PAGE EXCERPT:
*** Begin section ***
I’ll admit that as happy as I was to have the explant surgery behind me, I realized I needed to grieve the fact that I had lost my breasts for a second time. That is not something you think, as a woman, you will ever have to experience. But for those of us who are breast cancer survivors, I’m learning that it can sometimes be our reality. After I had my quick pity party and honored those feelings, I decided to love the new “look”, and I realized that I actually feel SO good in my own skin.
I battled whether to share all of this publicly, and I’ve prayed about it a LOT. Because honestly, I didn’t want to be the girl who is constantly talking about her breasts. Hello, weird! (I mean really God, couldn’t you have called me to be an advocate for lost puppies or saving endangered trees?) No, I’ve been called to be vulnerable with MY story, and not only would I feel disobedient if I didn’t share, but it wouldn’t feel authentic or honoring of my past struggles, and other women currently struggling, if I didn’t. So…
As I look back on all of this, you know that I’m asking myself this question:
What have I learned from this? Here’s what I can say…
1. Trust your gut (and God!), and be your own advocate if you know something is wrong with your body.
*** End section ***
PROVIDED DATA:
*** Begin section ***
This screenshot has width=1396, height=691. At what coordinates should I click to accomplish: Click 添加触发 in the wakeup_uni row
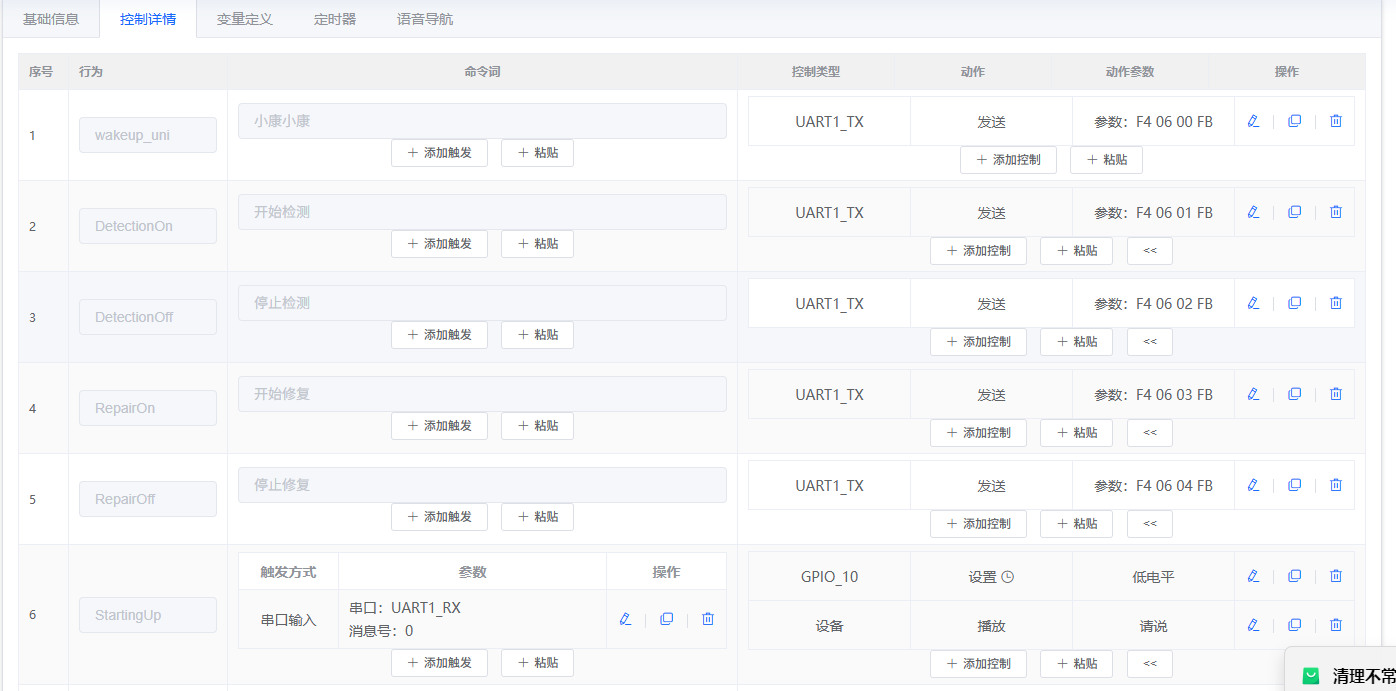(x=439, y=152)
*** End section ***
*** Begin section ***
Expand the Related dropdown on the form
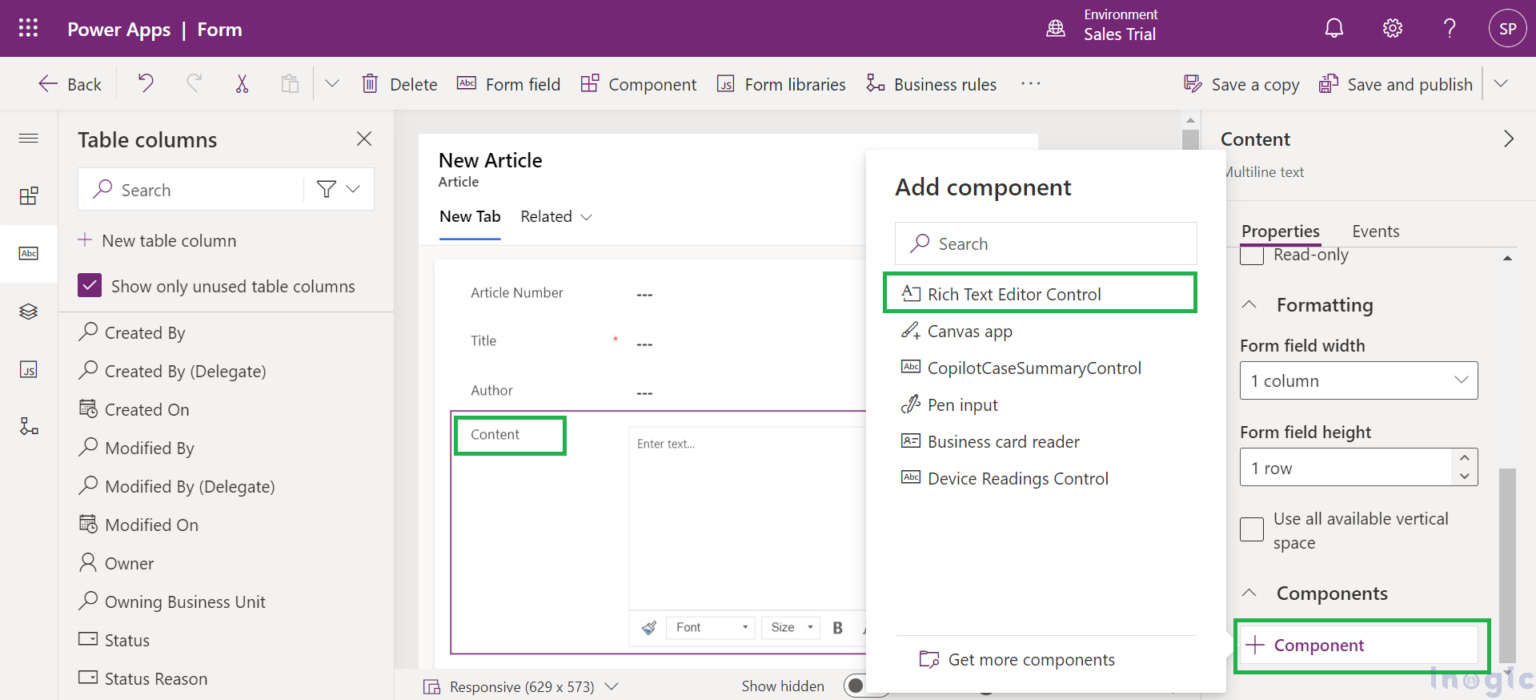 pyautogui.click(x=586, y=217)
*** End section ***
*** Begin section ***
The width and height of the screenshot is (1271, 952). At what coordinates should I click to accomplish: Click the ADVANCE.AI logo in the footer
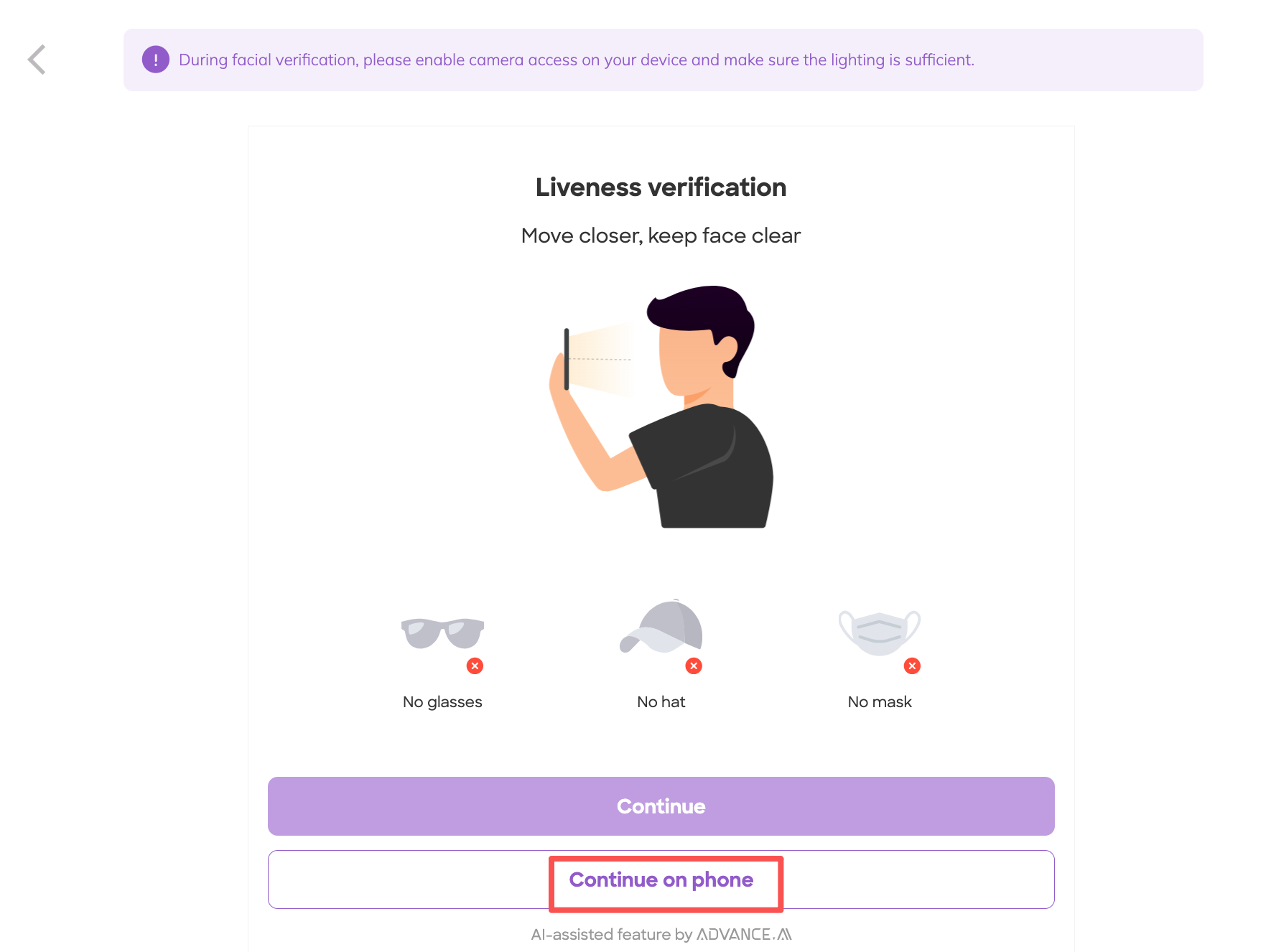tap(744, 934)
*** End section ***
INSTRUCTIONS:
(a) Answer these from the explant surgery passage:
(i) For which time did the writer lose her breasts?
(ii) What two causes does the writer joke that God could have called her to advocate for instead?
(iii) What is the first lesson in the numbered list?
(b) Duplicate the part of the explant surgery passage that opens with the words containing "I’ll admit that" and closes with "my own skin.".

RESPONSES IN ORDER:
(a)
(i) The second time.
(ii) Lost puppies and saving endangered trees.
(iii) Trust your gut (and God!), and be your own advocate if you know something is wrong with your body.

(b)
I’ll admit that as happy as I was to have the explant surgery behind me, I realized I needed to grieve the fact that I had lost my breasts for a second time. That is not something you think, as a woman, you will ever have to experience. But for those of us who are breast cancer survivors, I’m learning that it can sometimes be our reality. After I had my quick pity party and honored those feelings, I decided to love the new “look”, and I realized that I actually feel SO good in my own skin.